-- WRITTEN TASK --
Copy each of the items below back word for word, leaving nothing out.

== Segment start ==

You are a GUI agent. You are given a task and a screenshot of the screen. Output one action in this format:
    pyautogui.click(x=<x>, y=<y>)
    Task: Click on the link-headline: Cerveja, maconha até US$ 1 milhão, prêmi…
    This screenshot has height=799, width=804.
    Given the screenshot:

== Segment end ==

-- EXERCISE RESULT --
You are a GUI agent. You are given a task and a screenshot of the screen. Output one action in this format:
    pyautogui.click(x=<x>, y=<y>)
    Task: Click on the link-headline: Cerveja, maconha até US$ 1 milhão, prêmi…
    This screenshot has height=799, width=804.
    Given the screenshot:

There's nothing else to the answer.